Source records
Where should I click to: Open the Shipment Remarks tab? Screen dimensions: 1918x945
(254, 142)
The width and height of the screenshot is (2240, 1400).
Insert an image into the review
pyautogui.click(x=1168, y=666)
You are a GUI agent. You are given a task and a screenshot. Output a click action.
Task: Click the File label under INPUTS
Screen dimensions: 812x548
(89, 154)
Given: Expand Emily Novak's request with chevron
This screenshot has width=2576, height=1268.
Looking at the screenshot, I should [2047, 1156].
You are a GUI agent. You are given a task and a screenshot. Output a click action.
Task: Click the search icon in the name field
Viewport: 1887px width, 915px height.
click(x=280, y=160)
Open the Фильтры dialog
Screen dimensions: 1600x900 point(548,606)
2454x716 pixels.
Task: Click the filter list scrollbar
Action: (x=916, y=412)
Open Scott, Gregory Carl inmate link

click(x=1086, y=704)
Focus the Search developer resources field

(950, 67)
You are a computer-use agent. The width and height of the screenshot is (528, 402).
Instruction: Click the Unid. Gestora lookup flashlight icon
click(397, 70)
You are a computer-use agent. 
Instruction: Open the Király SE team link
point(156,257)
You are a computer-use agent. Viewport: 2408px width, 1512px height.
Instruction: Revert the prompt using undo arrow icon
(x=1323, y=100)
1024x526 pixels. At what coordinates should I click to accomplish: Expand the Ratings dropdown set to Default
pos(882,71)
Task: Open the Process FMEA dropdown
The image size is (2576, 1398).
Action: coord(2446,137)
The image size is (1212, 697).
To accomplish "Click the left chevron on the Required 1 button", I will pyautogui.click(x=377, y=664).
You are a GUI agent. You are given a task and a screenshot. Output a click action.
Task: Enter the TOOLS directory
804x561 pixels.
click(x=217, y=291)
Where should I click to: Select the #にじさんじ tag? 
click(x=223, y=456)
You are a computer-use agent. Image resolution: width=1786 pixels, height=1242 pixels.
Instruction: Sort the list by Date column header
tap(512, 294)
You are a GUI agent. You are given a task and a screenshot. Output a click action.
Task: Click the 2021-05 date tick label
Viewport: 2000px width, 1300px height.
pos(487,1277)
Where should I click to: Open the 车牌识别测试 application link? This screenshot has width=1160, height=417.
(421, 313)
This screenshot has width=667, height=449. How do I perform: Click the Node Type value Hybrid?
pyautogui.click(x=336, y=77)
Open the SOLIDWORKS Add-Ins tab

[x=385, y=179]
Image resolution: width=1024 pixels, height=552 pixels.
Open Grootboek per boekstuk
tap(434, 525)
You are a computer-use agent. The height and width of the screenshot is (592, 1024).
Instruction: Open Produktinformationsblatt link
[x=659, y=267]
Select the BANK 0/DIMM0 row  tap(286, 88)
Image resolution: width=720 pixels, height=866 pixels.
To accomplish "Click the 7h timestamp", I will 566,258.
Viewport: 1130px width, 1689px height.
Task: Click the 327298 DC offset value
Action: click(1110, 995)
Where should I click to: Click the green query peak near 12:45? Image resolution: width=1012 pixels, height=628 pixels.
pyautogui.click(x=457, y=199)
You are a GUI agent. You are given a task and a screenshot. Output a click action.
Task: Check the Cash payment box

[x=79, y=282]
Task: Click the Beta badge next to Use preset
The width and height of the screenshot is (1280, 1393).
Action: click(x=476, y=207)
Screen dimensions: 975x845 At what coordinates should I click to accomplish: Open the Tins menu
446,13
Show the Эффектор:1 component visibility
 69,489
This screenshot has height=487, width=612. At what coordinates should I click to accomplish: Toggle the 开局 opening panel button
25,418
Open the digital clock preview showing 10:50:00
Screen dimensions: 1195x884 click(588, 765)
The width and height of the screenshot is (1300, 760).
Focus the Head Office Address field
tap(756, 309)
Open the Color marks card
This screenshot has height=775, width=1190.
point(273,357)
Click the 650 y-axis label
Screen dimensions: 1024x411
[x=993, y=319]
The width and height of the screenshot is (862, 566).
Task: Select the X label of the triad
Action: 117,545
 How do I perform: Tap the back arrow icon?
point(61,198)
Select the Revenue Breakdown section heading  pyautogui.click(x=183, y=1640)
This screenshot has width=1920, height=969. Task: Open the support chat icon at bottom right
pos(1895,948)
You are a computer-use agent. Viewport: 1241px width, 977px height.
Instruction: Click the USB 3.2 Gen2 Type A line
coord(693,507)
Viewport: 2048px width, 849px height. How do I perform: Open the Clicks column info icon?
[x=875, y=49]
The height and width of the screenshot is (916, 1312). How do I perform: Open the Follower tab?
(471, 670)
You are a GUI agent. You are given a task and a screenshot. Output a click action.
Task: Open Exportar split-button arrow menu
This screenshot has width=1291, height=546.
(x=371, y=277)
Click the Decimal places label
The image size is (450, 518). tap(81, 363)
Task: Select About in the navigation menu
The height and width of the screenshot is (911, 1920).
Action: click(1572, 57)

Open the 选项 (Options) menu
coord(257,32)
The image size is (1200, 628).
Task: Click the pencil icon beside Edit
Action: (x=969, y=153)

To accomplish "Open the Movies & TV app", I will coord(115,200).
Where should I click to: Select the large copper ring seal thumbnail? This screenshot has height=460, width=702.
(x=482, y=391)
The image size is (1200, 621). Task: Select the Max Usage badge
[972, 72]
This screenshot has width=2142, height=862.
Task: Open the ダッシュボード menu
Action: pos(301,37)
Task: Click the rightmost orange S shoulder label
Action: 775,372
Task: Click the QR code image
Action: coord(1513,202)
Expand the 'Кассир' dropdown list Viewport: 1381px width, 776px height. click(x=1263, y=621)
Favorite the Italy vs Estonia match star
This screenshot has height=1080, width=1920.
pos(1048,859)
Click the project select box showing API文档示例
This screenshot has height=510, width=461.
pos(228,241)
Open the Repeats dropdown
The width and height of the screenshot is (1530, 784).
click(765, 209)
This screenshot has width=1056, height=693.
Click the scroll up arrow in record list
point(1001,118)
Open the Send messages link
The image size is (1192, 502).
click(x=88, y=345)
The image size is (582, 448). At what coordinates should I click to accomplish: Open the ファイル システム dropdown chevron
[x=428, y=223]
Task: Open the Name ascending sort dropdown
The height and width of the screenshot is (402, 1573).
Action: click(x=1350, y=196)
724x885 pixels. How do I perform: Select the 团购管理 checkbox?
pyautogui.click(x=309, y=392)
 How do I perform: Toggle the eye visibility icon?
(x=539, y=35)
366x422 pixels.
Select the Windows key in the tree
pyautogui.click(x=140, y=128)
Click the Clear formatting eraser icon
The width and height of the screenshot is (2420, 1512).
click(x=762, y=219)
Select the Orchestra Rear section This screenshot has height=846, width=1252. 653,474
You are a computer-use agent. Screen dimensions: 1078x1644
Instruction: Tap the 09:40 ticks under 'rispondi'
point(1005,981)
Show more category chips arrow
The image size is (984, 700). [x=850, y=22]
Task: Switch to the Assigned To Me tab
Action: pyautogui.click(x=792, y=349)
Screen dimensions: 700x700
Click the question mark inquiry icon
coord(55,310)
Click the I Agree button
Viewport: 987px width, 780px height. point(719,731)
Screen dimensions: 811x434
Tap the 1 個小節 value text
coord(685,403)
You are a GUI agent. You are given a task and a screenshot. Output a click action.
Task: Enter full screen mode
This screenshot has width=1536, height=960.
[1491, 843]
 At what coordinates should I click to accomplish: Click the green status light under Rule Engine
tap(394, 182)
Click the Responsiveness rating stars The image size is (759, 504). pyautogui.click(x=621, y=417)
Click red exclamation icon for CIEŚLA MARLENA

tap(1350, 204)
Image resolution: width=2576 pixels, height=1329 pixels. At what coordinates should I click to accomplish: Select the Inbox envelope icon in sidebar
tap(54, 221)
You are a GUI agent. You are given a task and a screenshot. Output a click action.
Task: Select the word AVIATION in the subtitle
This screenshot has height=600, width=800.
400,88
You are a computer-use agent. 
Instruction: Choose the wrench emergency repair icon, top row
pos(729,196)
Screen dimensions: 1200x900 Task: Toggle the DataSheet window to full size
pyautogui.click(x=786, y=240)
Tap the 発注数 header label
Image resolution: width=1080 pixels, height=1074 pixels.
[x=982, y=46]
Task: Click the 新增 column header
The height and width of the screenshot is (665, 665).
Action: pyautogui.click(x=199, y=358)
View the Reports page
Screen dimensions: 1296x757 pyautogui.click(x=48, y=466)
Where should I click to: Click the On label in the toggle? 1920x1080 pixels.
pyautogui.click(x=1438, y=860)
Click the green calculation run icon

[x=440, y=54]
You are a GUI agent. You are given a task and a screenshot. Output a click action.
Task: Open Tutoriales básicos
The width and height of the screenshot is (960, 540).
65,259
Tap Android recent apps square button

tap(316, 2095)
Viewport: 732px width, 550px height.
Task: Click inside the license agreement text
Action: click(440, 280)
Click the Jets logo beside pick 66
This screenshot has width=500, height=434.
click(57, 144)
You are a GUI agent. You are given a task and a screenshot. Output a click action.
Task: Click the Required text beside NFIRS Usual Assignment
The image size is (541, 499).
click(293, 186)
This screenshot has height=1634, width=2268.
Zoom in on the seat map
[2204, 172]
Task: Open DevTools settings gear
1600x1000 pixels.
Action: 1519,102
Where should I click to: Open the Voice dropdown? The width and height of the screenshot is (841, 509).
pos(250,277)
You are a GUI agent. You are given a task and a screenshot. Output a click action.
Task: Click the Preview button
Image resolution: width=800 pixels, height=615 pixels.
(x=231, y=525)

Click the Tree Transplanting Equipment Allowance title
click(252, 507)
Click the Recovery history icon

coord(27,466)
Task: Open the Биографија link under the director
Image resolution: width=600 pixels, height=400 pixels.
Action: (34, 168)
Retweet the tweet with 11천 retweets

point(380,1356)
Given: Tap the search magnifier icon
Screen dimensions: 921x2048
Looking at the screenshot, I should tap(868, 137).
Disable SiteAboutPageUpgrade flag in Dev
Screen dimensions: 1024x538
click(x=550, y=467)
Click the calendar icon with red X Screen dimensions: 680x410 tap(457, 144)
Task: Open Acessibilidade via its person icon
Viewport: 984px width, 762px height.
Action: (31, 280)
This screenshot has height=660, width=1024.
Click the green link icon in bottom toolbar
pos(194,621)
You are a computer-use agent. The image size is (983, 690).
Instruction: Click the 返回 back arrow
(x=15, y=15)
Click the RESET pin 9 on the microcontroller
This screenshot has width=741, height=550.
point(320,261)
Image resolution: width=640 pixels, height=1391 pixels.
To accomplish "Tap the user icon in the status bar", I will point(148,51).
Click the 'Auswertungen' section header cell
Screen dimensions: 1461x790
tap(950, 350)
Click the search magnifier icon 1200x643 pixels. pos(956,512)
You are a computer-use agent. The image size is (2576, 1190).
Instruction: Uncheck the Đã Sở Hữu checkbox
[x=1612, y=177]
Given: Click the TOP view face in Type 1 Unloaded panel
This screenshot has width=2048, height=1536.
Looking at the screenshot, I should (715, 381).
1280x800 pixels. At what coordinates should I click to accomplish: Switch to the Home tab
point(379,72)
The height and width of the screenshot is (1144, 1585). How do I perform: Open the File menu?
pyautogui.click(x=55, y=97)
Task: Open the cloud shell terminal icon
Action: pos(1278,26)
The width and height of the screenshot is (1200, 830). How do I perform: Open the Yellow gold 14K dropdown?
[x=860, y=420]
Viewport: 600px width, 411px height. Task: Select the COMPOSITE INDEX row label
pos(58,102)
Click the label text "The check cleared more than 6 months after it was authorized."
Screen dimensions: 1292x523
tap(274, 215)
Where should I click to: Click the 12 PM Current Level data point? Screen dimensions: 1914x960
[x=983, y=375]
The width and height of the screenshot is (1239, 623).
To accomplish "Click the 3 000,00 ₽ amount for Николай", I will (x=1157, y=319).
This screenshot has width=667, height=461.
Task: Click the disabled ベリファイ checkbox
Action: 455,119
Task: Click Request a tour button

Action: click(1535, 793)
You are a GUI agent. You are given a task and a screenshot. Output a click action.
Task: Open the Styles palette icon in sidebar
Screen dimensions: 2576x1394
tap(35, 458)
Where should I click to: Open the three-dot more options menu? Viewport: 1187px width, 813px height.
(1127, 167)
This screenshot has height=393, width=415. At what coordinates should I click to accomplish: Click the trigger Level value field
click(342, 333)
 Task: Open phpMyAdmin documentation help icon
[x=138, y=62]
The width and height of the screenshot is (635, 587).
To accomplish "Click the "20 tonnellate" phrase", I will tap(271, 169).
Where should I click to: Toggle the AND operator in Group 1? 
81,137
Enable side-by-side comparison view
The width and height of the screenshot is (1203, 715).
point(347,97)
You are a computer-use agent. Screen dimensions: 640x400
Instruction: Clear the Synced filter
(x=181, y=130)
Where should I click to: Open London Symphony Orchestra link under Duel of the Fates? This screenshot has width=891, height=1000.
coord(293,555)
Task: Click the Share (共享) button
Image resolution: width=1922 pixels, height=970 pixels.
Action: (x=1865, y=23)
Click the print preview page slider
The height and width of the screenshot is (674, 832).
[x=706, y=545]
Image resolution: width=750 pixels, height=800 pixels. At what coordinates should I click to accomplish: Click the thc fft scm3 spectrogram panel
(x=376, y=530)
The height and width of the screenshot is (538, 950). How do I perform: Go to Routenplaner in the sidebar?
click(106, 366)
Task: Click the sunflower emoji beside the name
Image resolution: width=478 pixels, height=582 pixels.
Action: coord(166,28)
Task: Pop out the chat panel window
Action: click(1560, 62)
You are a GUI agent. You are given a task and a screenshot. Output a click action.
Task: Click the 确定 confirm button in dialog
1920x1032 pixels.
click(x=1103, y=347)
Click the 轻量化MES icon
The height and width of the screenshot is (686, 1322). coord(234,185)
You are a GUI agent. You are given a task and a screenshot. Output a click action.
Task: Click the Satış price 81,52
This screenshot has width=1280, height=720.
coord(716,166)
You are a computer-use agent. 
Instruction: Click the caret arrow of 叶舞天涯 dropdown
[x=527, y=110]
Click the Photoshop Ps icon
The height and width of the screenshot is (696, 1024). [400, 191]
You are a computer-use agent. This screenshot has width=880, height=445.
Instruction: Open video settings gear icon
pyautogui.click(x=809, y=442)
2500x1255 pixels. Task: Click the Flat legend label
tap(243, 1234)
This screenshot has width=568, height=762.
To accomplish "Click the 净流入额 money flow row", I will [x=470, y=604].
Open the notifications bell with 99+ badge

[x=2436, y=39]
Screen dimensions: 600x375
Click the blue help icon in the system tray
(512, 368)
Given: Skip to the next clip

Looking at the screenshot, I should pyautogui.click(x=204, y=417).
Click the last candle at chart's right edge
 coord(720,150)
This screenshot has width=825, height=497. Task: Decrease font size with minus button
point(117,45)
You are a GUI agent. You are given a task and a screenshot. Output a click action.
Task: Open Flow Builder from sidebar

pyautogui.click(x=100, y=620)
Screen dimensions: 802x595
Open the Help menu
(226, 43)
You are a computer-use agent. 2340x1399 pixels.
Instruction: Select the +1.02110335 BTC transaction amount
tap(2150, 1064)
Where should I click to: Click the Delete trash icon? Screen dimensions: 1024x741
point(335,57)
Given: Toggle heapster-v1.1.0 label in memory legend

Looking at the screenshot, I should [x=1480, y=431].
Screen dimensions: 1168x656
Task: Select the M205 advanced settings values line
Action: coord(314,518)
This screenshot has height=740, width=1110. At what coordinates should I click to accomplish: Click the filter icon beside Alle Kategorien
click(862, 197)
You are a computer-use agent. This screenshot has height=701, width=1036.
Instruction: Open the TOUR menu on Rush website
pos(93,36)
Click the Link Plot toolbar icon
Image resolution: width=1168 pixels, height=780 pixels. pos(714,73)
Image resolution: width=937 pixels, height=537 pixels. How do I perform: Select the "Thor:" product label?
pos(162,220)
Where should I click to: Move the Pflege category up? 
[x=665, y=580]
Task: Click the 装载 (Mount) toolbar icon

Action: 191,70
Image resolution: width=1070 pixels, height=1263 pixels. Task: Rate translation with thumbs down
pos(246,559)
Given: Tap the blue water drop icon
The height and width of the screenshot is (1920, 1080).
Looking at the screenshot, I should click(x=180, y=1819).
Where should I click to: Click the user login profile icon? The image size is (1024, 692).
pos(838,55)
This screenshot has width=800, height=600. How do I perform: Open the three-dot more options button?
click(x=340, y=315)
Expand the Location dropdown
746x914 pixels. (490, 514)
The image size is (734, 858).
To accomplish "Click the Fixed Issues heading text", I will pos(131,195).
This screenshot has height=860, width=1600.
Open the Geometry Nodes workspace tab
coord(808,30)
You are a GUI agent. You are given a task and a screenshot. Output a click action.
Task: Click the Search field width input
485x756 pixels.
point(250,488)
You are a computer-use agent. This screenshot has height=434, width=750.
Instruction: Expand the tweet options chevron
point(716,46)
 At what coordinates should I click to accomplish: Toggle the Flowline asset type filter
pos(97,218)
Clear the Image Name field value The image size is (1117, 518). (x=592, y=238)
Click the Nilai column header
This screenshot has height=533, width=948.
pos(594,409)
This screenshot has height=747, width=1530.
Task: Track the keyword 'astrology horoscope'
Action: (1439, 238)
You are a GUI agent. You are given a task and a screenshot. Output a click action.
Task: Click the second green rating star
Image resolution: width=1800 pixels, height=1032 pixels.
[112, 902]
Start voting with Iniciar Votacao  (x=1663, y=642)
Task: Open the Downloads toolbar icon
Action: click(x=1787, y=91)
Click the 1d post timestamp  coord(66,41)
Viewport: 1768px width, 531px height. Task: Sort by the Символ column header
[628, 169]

▸ **Given exercise**: Repeat word for word everything in the material above from the line containing "You are a computer-use agent. Viewport: 2408px" down to the line containing "pos(882,71)", including both of those lines.

▸ **Expected answer**:
You are a computer-use agent. Viewport: 2408px width, 1512px height.
Instruction: Revert the prompt using undo arrow icon
(x=1323, y=100)
1024x526 pixels. At what coordinates should I click to accomplish: Expand the Ratings dropdown set to Default
pos(882,71)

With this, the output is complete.